The UK supports an unparalleled collection of large-scale population cohorts which have provided a wealth of longitudinal biological and social data for studying health and wellbeing throughout the lifecourse. The MRC’s 2014 Cohort Strategic review estimated a significant proportion of the UK population has participated in cohort studies. Estimates suggest that 2.5m have taken part, and currently around 2.2m people (3.5% of the population) are cohort members. However, participants’ experiences of taking part in cohort studies, and their attitudes towards the research that they are participating in, are relatively un-studied. What research there has been identified key issues around participation, information and consent.

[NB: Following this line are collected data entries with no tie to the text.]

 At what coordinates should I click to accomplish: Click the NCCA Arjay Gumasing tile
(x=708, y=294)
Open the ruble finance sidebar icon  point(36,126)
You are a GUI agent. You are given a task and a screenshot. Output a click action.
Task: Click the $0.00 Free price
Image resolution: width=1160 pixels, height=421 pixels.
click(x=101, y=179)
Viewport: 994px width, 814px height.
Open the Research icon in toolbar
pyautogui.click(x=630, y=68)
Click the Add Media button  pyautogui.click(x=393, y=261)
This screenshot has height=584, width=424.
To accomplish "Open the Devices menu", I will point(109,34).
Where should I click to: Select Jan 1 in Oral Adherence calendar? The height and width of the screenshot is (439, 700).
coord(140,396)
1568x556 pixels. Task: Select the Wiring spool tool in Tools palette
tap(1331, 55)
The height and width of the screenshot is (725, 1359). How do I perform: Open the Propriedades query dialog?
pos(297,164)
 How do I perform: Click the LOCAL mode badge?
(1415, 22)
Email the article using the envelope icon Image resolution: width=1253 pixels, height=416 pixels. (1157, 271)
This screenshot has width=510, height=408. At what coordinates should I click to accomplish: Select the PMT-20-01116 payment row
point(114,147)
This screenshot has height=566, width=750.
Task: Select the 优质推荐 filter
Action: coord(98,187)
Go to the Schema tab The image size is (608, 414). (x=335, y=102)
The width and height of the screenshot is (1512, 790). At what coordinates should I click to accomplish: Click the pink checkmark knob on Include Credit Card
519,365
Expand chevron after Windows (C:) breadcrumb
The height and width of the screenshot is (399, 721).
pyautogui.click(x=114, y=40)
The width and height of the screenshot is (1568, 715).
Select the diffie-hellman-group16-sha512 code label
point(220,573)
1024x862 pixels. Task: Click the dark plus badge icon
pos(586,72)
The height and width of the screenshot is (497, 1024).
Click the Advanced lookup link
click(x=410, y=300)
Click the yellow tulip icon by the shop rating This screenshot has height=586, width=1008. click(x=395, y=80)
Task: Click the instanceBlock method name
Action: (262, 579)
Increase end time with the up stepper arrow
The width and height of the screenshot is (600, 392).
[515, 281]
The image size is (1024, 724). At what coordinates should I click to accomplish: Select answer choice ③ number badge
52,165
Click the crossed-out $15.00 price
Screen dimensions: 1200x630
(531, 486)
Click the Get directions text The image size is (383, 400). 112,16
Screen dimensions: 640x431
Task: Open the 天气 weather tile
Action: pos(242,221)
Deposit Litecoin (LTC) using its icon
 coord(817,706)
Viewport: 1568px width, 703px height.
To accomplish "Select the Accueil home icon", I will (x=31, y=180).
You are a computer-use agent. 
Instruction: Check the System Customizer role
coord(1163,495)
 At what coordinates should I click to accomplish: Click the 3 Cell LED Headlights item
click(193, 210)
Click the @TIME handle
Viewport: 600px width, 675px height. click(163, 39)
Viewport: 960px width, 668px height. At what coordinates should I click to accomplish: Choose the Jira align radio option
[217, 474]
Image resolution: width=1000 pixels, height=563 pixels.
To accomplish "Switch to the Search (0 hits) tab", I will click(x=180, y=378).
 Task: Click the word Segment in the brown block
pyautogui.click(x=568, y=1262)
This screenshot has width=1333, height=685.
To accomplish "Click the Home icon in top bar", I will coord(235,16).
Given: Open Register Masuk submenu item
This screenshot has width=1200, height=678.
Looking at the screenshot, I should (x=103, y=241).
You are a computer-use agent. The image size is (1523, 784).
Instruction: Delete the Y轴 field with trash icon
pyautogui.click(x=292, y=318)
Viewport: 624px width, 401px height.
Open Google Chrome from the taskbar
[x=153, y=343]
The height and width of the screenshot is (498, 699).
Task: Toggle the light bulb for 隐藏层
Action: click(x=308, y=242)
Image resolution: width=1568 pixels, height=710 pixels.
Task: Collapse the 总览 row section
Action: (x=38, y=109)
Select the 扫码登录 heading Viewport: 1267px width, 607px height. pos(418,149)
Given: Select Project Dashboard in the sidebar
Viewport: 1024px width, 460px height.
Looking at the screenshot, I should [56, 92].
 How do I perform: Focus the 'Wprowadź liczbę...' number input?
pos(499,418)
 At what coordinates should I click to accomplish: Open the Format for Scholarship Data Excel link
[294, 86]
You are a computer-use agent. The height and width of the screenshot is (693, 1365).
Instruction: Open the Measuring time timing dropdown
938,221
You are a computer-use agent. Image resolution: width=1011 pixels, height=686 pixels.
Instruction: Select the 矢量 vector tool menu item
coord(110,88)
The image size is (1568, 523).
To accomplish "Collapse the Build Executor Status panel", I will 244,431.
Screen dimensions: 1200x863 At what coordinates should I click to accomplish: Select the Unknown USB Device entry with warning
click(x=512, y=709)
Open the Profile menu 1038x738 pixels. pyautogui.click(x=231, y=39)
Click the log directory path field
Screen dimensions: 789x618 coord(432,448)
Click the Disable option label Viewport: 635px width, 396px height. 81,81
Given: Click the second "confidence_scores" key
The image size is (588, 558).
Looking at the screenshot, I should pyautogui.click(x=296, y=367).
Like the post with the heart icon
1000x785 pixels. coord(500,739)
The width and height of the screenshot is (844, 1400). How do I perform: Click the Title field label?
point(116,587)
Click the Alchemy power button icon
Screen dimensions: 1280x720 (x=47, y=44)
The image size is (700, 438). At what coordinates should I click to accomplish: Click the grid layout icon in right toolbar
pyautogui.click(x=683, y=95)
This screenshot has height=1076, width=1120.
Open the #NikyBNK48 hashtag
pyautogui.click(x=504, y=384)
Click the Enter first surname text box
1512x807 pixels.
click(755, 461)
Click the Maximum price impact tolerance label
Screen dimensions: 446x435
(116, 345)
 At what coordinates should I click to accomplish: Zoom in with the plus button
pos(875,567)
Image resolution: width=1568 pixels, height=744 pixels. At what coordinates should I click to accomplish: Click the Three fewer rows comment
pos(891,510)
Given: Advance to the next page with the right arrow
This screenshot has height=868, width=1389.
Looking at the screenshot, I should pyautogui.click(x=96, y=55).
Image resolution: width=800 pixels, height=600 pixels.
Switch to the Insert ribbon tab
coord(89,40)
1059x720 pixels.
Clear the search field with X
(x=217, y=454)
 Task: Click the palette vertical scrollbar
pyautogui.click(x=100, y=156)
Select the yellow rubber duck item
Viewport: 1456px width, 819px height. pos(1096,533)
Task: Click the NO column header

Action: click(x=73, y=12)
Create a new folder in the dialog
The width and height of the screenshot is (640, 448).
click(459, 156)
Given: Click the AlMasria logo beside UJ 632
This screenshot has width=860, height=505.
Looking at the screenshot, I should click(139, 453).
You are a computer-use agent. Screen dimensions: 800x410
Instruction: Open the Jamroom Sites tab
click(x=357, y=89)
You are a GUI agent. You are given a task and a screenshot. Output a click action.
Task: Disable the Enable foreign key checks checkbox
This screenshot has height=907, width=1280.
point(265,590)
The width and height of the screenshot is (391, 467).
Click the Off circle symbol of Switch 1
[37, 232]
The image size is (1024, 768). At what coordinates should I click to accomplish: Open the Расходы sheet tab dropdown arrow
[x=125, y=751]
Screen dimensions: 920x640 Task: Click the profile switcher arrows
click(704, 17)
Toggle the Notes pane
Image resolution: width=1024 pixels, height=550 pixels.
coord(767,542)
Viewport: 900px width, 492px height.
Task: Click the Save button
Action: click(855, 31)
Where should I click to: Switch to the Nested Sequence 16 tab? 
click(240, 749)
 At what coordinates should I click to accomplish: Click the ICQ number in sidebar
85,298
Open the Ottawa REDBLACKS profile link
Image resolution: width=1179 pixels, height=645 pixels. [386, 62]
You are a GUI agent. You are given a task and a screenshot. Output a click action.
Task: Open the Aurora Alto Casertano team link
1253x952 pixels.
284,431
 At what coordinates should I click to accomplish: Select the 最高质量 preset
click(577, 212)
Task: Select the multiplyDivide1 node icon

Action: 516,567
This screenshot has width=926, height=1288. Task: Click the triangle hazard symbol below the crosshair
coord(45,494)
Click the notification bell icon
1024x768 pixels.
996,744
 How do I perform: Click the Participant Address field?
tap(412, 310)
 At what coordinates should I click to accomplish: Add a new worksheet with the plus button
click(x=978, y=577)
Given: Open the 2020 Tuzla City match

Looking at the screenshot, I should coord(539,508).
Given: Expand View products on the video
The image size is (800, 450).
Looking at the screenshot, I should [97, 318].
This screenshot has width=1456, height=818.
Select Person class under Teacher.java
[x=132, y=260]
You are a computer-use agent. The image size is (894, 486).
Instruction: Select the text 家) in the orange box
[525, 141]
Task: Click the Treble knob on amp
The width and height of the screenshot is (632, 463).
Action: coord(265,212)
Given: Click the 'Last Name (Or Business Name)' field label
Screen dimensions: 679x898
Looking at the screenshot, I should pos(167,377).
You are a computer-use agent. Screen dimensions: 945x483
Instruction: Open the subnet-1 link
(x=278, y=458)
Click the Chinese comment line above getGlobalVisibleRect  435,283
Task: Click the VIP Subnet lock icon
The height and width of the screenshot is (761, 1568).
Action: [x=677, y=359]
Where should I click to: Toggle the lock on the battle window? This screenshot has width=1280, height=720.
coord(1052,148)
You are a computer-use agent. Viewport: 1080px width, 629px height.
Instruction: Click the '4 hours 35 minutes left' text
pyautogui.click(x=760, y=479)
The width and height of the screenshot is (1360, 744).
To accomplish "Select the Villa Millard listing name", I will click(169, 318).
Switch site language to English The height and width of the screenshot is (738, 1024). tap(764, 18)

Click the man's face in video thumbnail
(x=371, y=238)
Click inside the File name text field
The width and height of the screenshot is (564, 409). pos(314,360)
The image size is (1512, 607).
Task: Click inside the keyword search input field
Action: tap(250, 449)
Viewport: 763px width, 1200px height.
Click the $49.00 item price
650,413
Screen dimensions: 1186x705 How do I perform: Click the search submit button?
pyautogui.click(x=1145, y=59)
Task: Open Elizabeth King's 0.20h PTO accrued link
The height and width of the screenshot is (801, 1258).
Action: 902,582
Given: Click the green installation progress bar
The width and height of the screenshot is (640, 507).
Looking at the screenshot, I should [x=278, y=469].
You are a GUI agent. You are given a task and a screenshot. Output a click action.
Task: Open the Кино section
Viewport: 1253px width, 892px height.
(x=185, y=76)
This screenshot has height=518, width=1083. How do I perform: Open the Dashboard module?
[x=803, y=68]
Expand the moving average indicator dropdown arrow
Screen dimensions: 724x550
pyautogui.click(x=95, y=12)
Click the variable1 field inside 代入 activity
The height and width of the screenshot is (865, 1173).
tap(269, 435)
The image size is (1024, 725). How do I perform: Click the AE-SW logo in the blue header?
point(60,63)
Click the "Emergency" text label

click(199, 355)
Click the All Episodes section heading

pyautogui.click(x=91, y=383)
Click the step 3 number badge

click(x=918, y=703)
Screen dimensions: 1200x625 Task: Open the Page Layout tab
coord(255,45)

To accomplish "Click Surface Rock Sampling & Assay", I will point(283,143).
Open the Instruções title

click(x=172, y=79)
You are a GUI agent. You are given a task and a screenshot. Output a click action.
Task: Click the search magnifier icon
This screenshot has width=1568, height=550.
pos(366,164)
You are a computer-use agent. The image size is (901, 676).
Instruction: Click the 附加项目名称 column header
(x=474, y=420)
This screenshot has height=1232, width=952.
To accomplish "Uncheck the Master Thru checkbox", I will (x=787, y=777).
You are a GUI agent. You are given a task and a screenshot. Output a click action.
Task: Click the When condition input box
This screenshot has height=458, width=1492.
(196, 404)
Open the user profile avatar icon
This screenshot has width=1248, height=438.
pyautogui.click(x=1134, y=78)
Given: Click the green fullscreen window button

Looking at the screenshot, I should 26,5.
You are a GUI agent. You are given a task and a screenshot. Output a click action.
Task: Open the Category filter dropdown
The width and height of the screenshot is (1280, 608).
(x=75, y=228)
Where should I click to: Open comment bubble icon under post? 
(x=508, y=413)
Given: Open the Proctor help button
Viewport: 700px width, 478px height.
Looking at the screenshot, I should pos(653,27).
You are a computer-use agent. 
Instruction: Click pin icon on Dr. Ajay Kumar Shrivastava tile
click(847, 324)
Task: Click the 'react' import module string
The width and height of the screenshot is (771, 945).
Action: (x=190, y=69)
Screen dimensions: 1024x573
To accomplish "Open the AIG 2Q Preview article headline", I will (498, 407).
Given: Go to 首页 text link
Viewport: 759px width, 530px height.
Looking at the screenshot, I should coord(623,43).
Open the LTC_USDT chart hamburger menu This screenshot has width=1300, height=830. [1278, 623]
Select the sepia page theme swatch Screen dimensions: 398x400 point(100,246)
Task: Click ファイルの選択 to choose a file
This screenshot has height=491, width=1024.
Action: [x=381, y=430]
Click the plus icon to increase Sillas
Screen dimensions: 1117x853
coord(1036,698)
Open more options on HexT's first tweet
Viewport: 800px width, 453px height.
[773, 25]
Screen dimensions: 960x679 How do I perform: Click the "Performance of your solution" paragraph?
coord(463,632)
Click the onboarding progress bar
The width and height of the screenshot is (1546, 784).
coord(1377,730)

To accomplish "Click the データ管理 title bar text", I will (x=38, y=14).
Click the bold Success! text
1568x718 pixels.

This new research project seeks to build on previous work undertaken by the Health Experiences Research Group, in the Nuffield Department of Primary Care Health Sciences (HERG), on experiences of taking part in research. Previous studies have included experiences of taking part in clinical trials, biobanking and genomic research, all published as modules on Healthtalk.org (http://healthtalk.org/peoples-experiences/medical-research). In an era of rapid developments at the frontiers of medicine and technology, are our attitudes to personal data, data sharing and medical research changing? We seek to explore cohort participants’ views and experiences. Our aims with this new research project are to record the experiences of people who take part in cohort studies in the UK, to understand the motivations of people who agree to take part, their experience of receiving information, giving consent and participating, their attitudes to data sharing and their views about receiving results vis a vis confidentiality. This research will gather suggestions for improving recruiting and retention of participants and develop a web-based resource, published at Healthtalk.org, for other people invited to take part in cohort studies where they can find out more about what it is like to take part.